Na pratica criou se um código de trabalho próprio para a AP que é, no essencial, apesar de algumas inovações, o tradicional estatuto da função publica.
Tanto assim é que, mesmo num quadro de contrato em funções publicas, já longe do regime de nomeação, o governo tem a prerrogativa de decidir , de forma unilateral, a suspensão dos subsídios de ferias e de Natal, opção essa que está vedada aos privados, precisamente porque há um instrumento de exercício de funções soberanas - o código do trabalho - que condiciona e define as obrigações das partes.

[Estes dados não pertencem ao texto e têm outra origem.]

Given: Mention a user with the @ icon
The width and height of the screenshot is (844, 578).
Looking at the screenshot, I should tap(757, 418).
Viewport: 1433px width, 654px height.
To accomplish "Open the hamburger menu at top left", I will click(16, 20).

Ou seja, o principio da segregação de funções não esta presente na regulação das relações laborais na Administração Publica. E seria bom que estivesse.
Daria mais trabalho. Mas seria mais claro e os trabalhadores portugueses, no seu todo, ficariam mais iguais e ganhariam com a entrada de um novo player na concertação social e na negociação colectiva: esse novo player poderia bem ser uma entidade, a criar, representativa dos empregadores públicos. Que ganharia em ser desgovernamentalisada.

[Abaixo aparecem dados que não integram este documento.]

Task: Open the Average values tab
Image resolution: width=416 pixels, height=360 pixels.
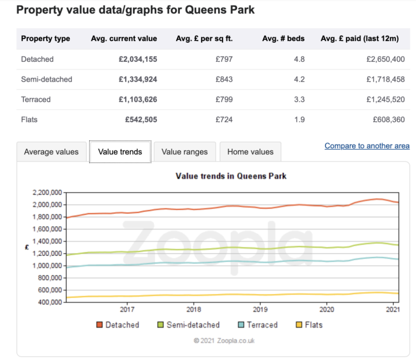Action: pos(51,152)
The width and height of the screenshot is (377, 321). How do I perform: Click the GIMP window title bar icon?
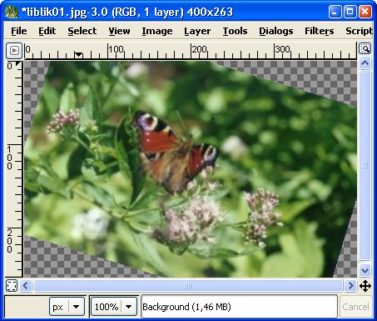12,12
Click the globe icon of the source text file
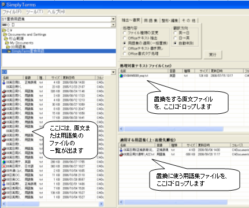The width and height of the screenshot is (249, 208). point(121,76)
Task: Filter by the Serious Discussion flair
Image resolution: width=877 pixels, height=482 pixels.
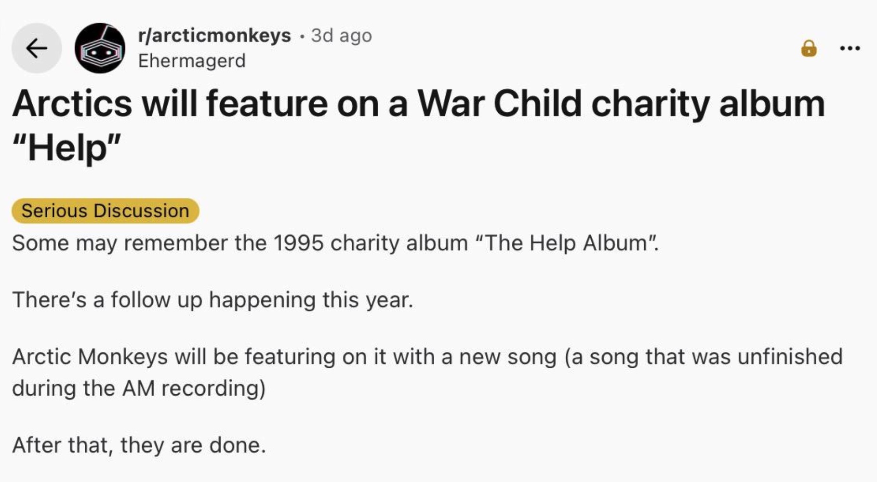Action: click(x=105, y=211)
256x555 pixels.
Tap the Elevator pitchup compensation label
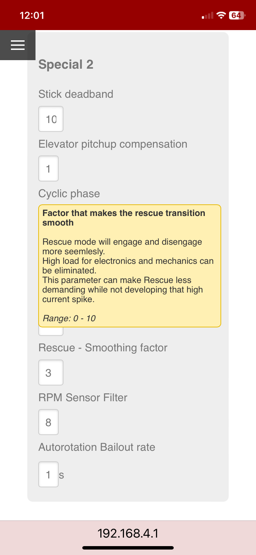point(113,144)
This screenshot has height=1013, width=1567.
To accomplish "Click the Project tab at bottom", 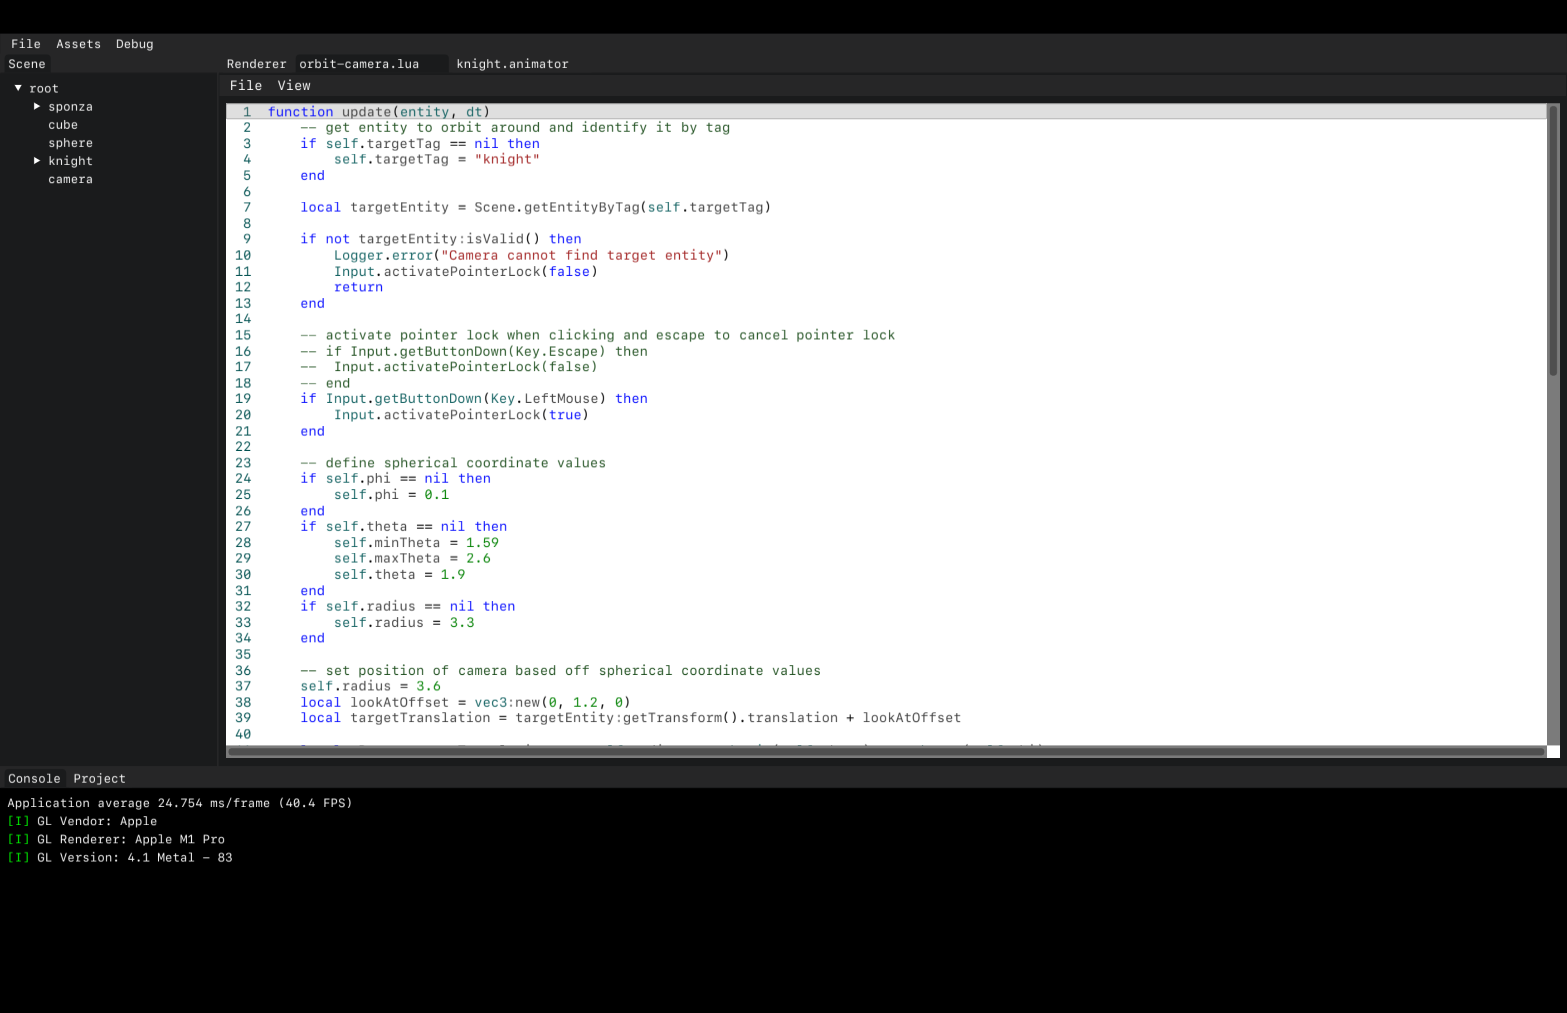I will pos(99,778).
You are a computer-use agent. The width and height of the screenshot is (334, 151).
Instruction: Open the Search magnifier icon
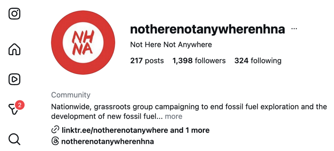(x=14, y=139)
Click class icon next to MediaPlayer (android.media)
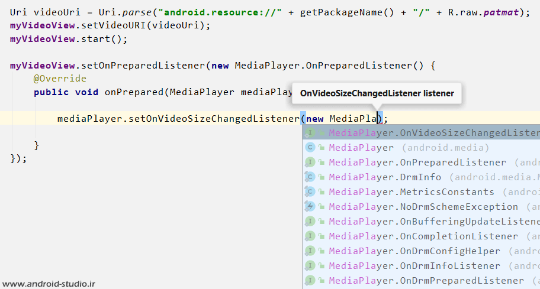This screenshot has height=289, width=540. point(310,148)
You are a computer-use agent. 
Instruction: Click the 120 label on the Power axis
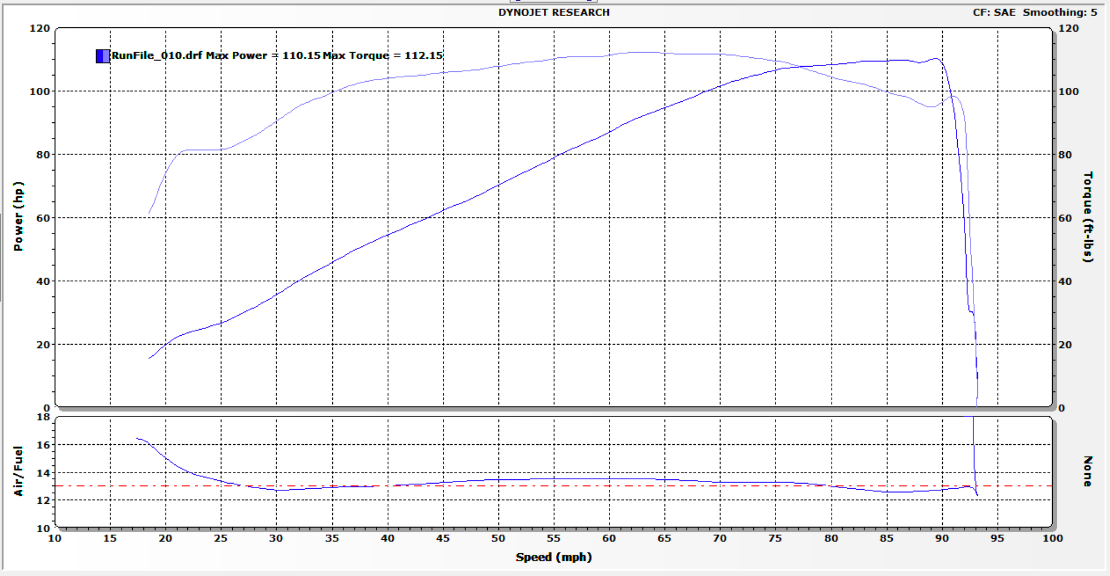click(39, 28)
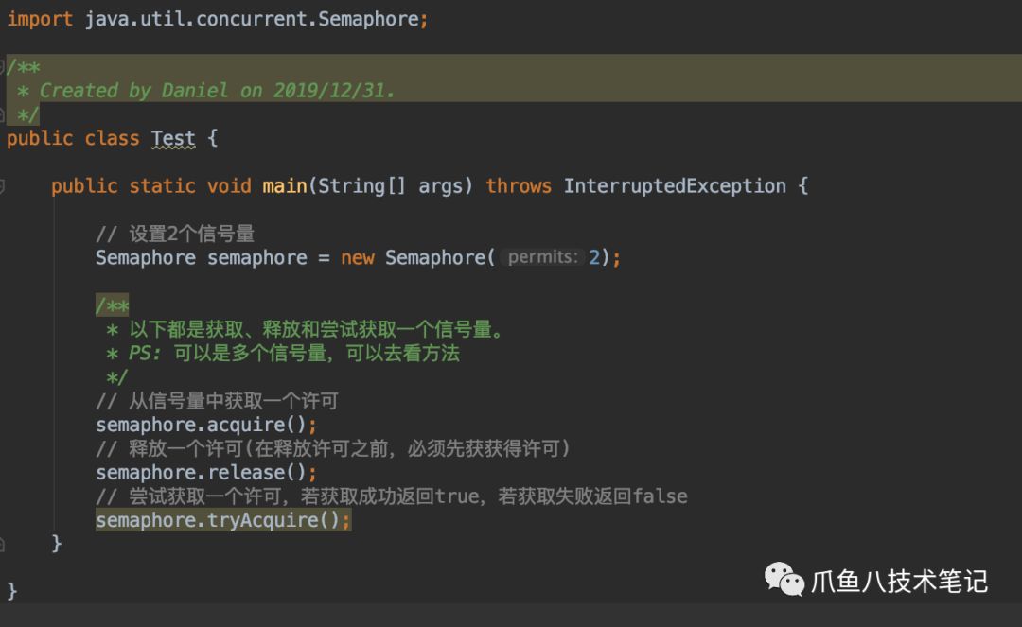
Task: Click the WeChat logo in the watermark
Action: (784, 579)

Sei que esta ideia não é pacifica nem fácil de por em pratica. Mas valeria a pena discuti-lá.
Ela implicaria, desde logo, uma mudança profunda de cultura. Sim, porque mesmo agora, o Governo se prepara para, em minha opinião sem o poder fazer, decidir, por medida legislativa, o corte dos subsídios de Natal nas empresas publicas, onde se aplica o código de trabalho e não o regime em vigor na Administração Publica.

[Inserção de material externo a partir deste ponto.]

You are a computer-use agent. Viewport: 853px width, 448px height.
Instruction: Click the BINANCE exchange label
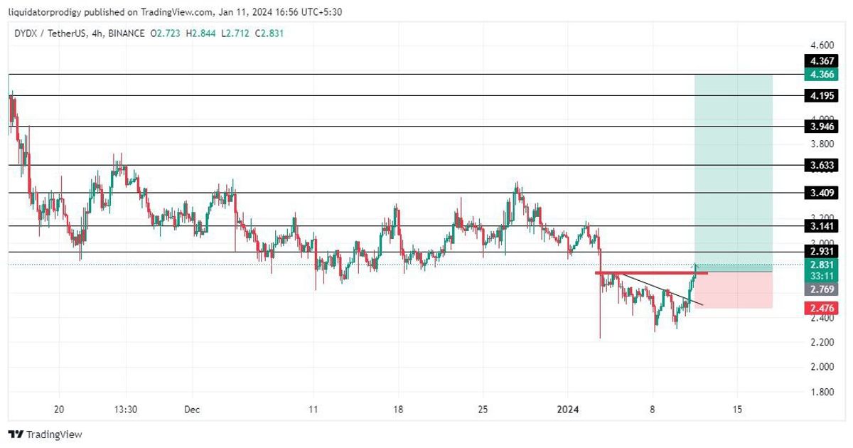126,33
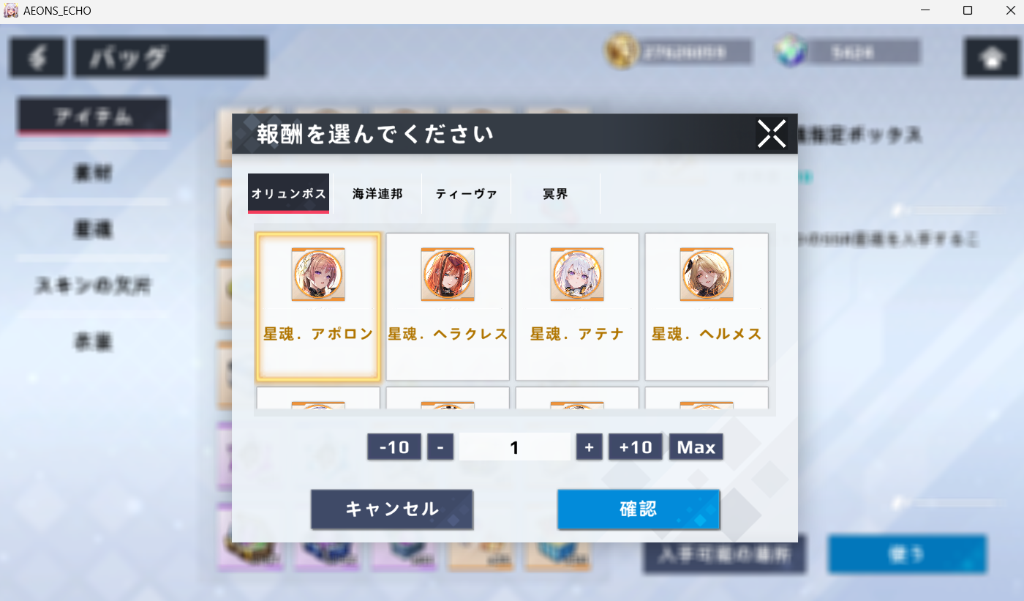The width and height of the screenshot is (1024, 601).
Task: Open the ティーヴァ tab
Action: click(467, 194)
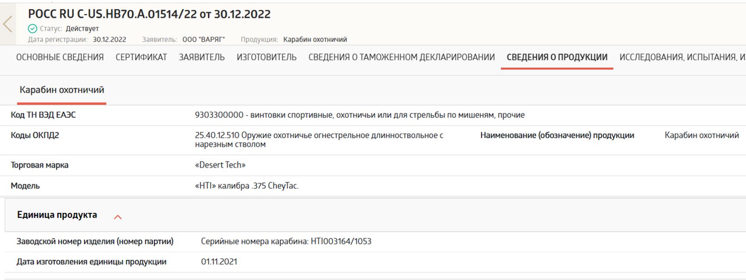The height and width of the screenshot is (280, 746).
Task: Click the trademark «Desert Tech» value
Action: [x=220, y=164]
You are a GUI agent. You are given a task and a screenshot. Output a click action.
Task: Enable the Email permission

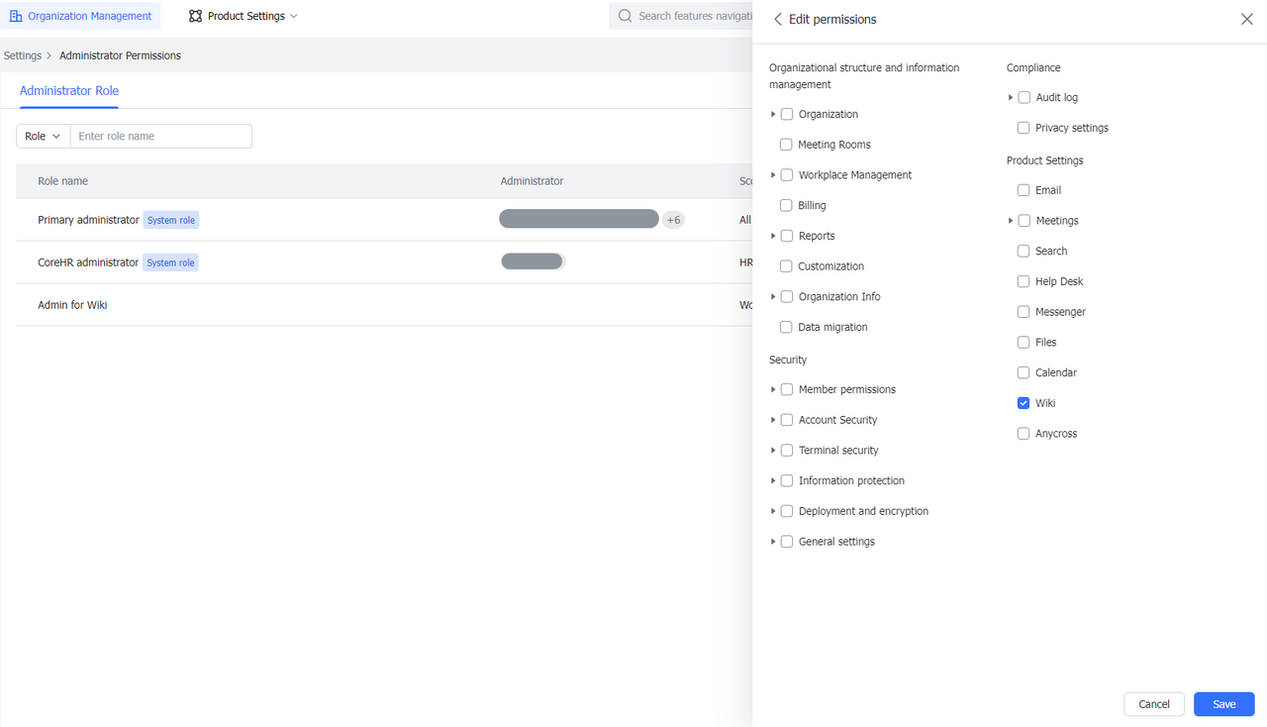[x=1023, y=189]
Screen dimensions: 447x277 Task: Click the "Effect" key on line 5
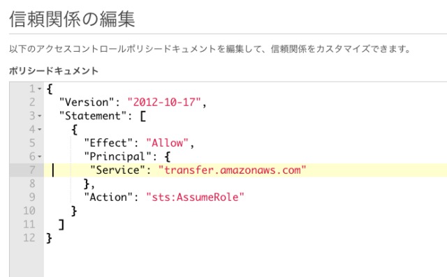click(108, 143)
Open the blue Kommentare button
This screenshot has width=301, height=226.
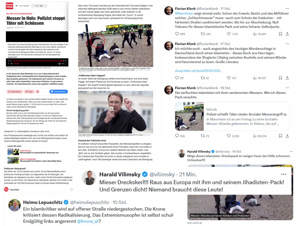point(58,92)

O nosso ordenamento jurídico e constitucional tem, a este propósito, que decidir se Governo e a Assembleia da Republica devem ser órgãos sociais de uma grande Holding, que é o sector publico, agindo na sua gestão como qualquer empregador, ou devem agir como órgãos de soberania do Estado e, para isso, utilizando os instrumentos que mais nenhum empregador pode usar, ou seja, a Lei, sabendo que, se assim for, não será respeitado o saudável principio da segregação de funções e o estado permanecera, mesmo enquanto empregador, com um estatuto de excepção, reservando se o direito de fazer aquilo que impede, por lei, que os outros façam.
Aqui fica este contributo que me apeteceu passar a escrito e partilhar, a propósito da suspensão dos subsídios e da discussão que se gerou sobre as relações laborais nos sectores publico e privado.